Mark Davis Statistics –

If you want to know why the Braves are reluctant to offer multiple years to a reliever, I expect that a large part is the man linked above. Once upon a time, Mark Davis brought down the Kansas City Royals, almost singlehandedly. Schuerholz escaped to the Braves, but those left behind weren’t so lucky.

It may be hard for our younger members to believe, but the Royals were a model franchise once — practically from the day they joined the league to the day John Schuerholz left. In 1969, they went 69-93 in their first year, pretty good for an expansion team. In their third year of existence, they won 85 games. In their eighth year, they won the division, and were rarely out of contention from then until 1989. Their record in the late seventies and eighties was similar to the current Braves’, at a lower level. From 1976-85, they won the division seven times, but only went to two World Series, winning it all finally in 1985.

The death of manager Dick Howser of a brain tumor in 1986 and the aging of their offensive core led to a decline, but they were still a dangerous team. They won 92 games in 1989 and had winning records the two previous seasons. Jeff Montgomery had taken over as the team’s relief ace that season. All he’d done is throw 92 innings with a 1.37 ERA, striking out 94 and walking 25, and save 18 games. But he was a 27-year-old journeyman, and nobody much trusted him. Surely the Royals could better challenge the A’s (everyone figured the A’s would continue to dominate the division) if they had a real closer. A real closer like… Mark Davis.

Davis was one of the big free agent catches of that offseason. He’d saved 44 games for the Padres in 1989. His stats, other than that, are pretty similar to Montgomery’s, though — a 1.85 ERA in 92 2/3 IP, 92 K, 37 BB. But with the 44 saves, the shiny C on his chest (unlike Montgomery’s new-minted one), and the closer rep, he got the then-unheard-of sum of $14 million over four years to take over as the Royals’ closer.

He held the job for about six weeks.

Davis was never again an effective pitcher. His ERA ballooned to 5.11 in 1990, and he never had an ERA+ of 100 or more again. He saved six games that season, and only five more over the further course of his career. They tried making him a starter, but that didn’t work either. In 1992, the Royals finally cut bait, trading him to the Braves for the remains of Juan Berenguer, but the change of scenery did him no good, and in 16 2/3 innings he put up a 7.02 ERA. The Braves dumped him on the Phillies after the season; the Phillies responded with the 1993 NLCS, and can you blame them? They released him in July and he returned to San Diego.

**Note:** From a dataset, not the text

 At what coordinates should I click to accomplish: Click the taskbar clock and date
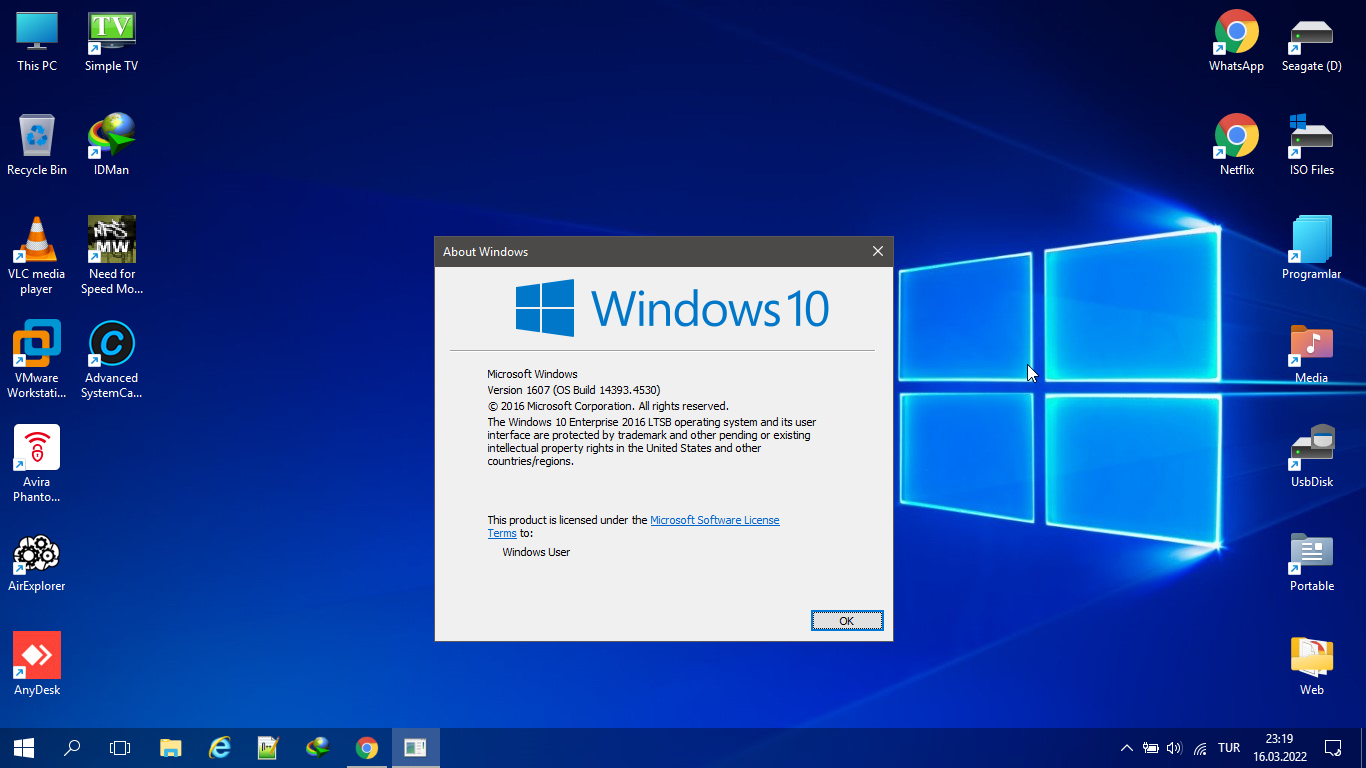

His career finally petered out in 1994, though he tried to comeback with the Brewers in 1997.

And the Royals were never the same franchise. Since Mark Davis joined the ballclub, they’ve had four winning seasons, none of them with more than 84 wins. Their only really “successful” season was the strike year of 1994 when they went 64-51, for which manager Hal McRae was fired. They’ve been in contention exactly once, in 2003, and faded down the stretch. They’ve become a joke franchise, the team voted Most Likely To Be Contracted.

So you can see why John Schuerholz might be wary of a big-ticket free agent reliever.